» **Listed entries**

==*==

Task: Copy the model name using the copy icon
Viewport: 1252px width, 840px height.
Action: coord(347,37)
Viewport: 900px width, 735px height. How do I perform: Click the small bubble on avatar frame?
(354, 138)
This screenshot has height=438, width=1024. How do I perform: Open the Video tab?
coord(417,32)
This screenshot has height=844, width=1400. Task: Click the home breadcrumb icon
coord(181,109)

==*==

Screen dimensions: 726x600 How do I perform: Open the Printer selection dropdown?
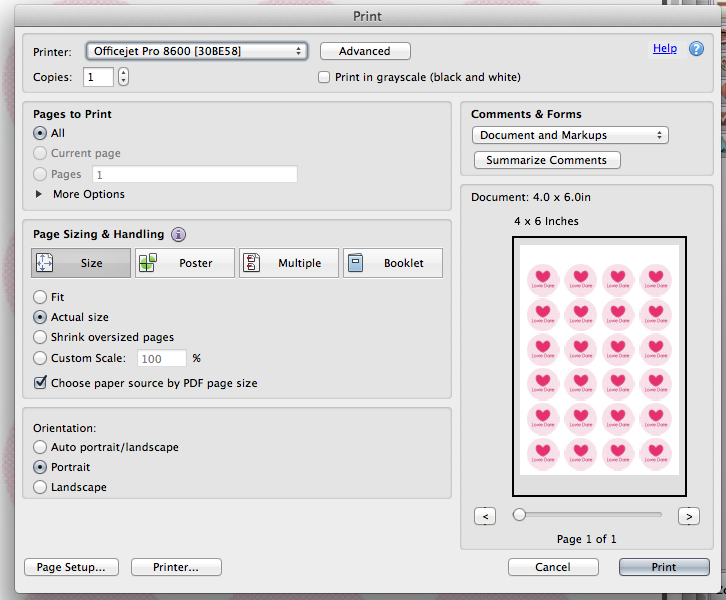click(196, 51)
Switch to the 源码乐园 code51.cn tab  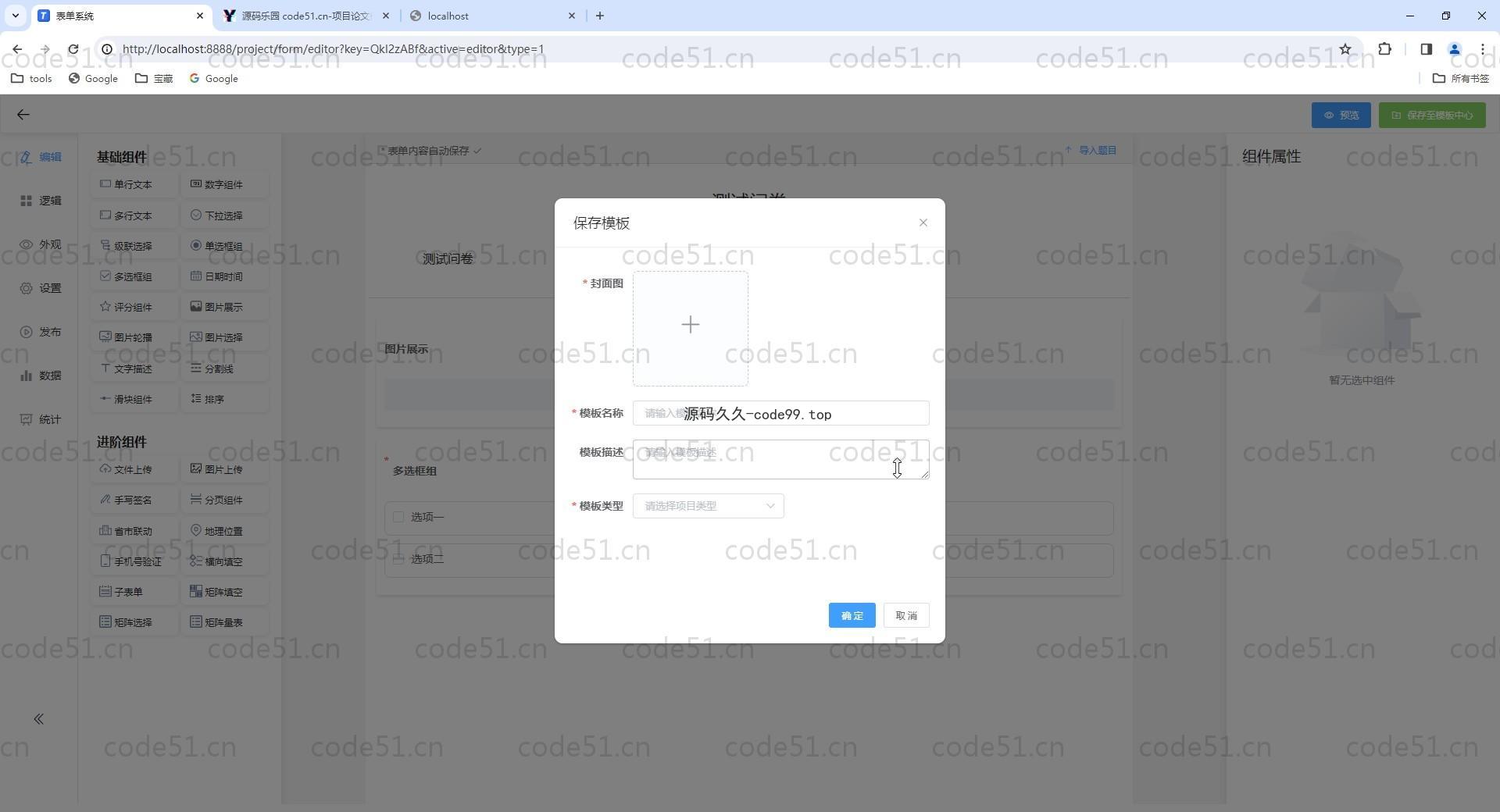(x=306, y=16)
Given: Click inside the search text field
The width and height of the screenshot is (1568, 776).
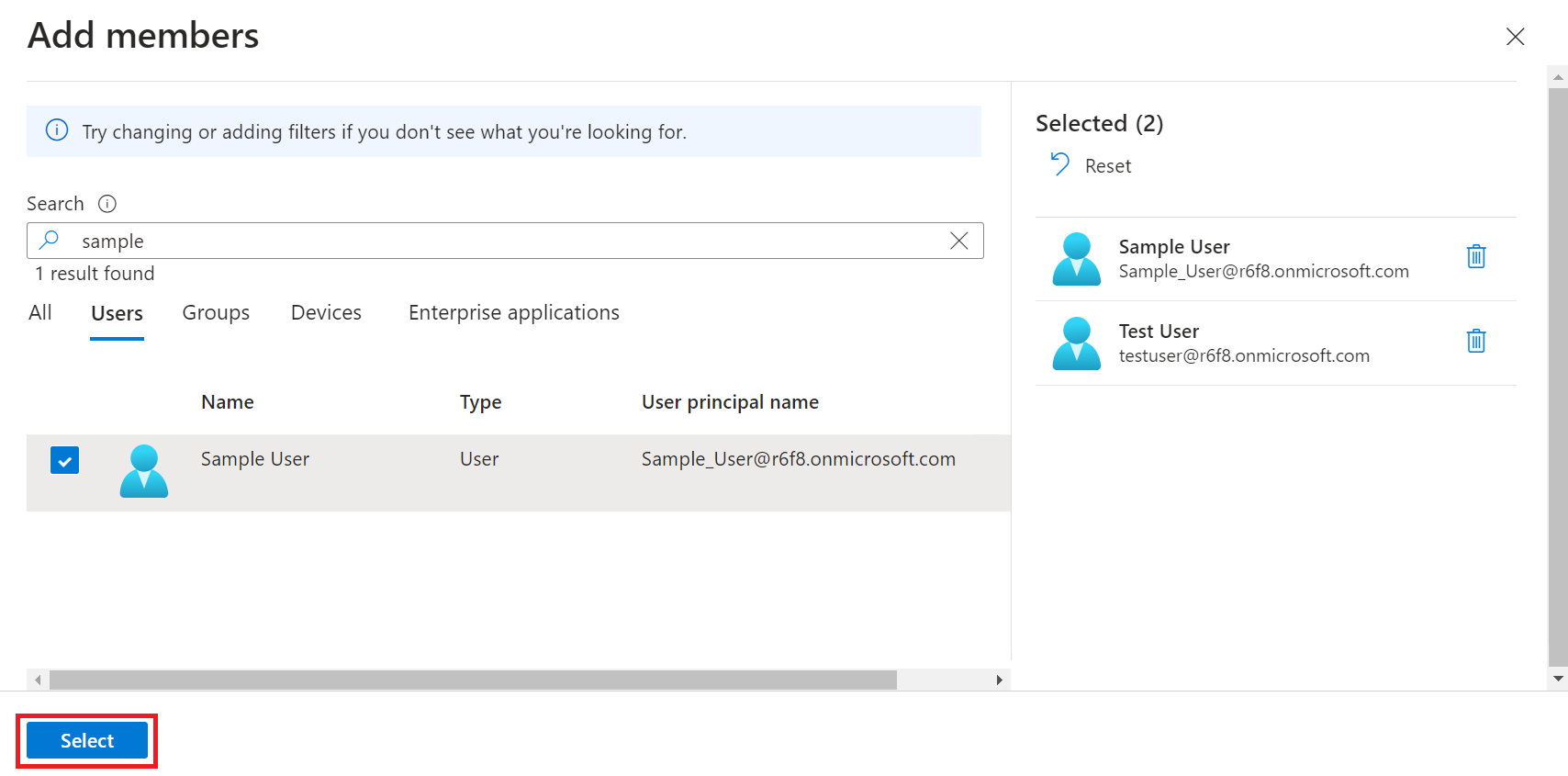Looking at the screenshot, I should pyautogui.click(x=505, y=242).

==*==

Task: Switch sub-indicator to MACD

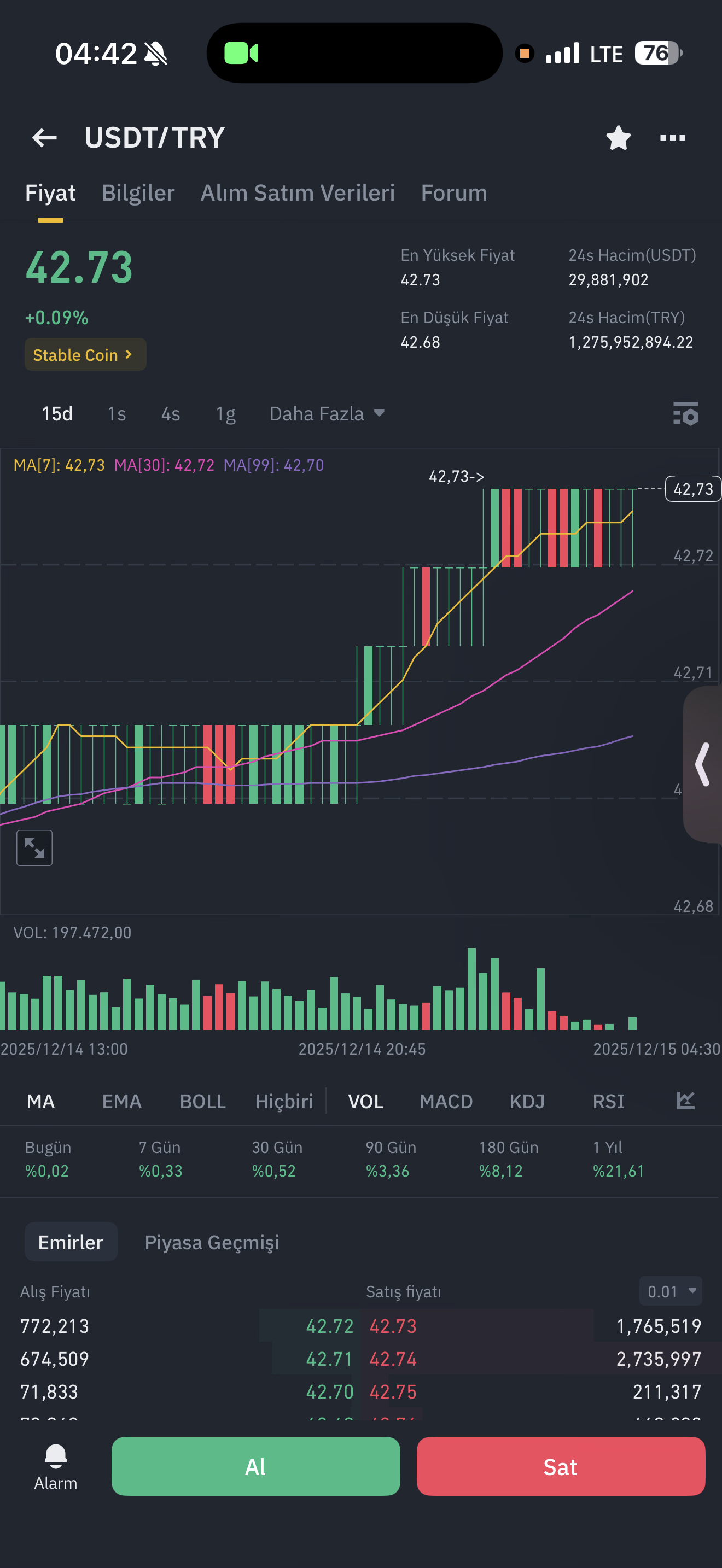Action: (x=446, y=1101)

==*==

» **Problem to work on**
Reproduce the material from the line containing "Task: Copy the model name using the copy icon" through the line containing "coord(181,109)", with no changes.

» **Result for this exercise**
Task: Copy the model name using the copy icon
Viewport: 1252px width, 840px height.
Action: coord(347,37)
Viewport: 900px width, 735px height. How do I perform: Click the small bubble on avatar frame?
(354, 138)
This screenshot has height=438, width=1024. How do I perform: Open the Video tab?
coord(417,32)
This screenshot has height=844, width=1400. Task: Click the home breadcrumb icon
coord(181,109)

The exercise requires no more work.